* **Recorded data**
......

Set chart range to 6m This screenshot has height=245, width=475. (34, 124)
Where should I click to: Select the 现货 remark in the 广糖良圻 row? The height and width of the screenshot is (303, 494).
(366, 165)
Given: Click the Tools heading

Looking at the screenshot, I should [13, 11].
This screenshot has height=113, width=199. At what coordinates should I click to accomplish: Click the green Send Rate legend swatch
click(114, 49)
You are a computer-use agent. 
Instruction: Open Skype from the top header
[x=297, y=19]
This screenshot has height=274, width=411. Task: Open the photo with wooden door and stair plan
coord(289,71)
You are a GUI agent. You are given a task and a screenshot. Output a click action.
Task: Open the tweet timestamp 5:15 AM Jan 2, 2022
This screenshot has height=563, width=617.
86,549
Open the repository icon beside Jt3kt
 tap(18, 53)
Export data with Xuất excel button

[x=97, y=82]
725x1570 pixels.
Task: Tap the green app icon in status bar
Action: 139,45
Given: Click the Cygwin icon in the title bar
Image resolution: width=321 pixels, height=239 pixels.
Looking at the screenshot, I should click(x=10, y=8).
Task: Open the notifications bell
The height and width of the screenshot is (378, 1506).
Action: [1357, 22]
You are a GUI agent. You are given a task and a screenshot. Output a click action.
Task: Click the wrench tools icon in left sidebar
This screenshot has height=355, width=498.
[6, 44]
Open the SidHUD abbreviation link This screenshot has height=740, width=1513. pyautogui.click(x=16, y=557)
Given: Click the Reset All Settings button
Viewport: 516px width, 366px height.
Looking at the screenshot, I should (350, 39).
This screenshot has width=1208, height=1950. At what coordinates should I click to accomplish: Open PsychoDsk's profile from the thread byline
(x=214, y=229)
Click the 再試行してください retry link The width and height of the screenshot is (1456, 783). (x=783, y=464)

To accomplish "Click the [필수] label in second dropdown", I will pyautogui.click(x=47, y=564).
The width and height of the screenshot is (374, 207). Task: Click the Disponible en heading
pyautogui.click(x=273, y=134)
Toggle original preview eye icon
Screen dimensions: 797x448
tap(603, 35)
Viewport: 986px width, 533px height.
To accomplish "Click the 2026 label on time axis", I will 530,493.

......

Would you please give the data above again, exactly as it appears?

* **Output of the exercise**
Set chart range to 6m This screenshot has height=245, width=475. (34, 124)
Where should I click to: Select the 现货 remark in the 广糖良圻 row? The height and width of the screenshot is (303, 494).
(366, 165)
Given: Click the Tools heading

Looking at the screenshot, I should [13, 11].
This screenshot has height=113, width=199. At what coordinates should I click to accomplish: Click the green Send Rate legend swatch
click(114, 49)
You are a computer-use agent. 
Instruction: Open Skype from the top header
[x=297, y=19]
This screenshot has height=274, width=411. Task: Open the photo with wooden door and stair plan
coord(289,71)
You are a GUI agent. You are given a task and a screenshot. Output a click action.
Task: Open the tweet timestamp 5:15 AM Jan 2, 2022
This screenshot has height=563, width=617.
86,549
Open the repository icon beside Jt3kt
 tap(18, 53)
Export data with Xuất excel button

[x=97, y=82]
725x1570 pixels.
Task: Tap the green app icon in status bar
Action: 139,45
Given: Click the Cygwin icon in the title bar
Image resolution: width=321 pixels, height=239 pixels.
Looking at the screenshot, I should click(x=10, y=8).
Task: Open the notifications bell
The height and width of the screenshot is (378, 1506).
Action: [1357, 22]
You are a GUI agent. You are given a task and a screenshot. Output a click action.
Task: Click the wrench tools icon in left sidebar
This screenshot has height=355, width=498.
[6, 44]
Open the SidHUD abbreviation link This screenshot has height=740, width=1513. pyautogui.click(x=16, y=557)
Given: Click the Reset All Settings button
Viewport: 516px width, 366px height.
Looking at the screenshot, I should (350, 39).
This screenshot has width=1208, height=1950. At what coordinates should I click to accomplish: Open PsychoDsk's profile from the thread byline
(x=214, y=229)
Click the 再試行してください retry link The width and height of the screenshot is (1456, 783). (x=783, y=464)

To accomplish "Click the [필수] label in second dropdown", I will pyautogui.click(x=47, y=564).
The width and height of the screenshot is (374, 207). Task: Click the Disponible en heading
pyautogui.click(x=273, y=134)
Toggle original preview eye icon
Screen dimensions: 797x448
tap(603, 35)
Viewport: 986px width, 533px height.
To accomplish "Click the 2026 label on time axis", I will 530,493.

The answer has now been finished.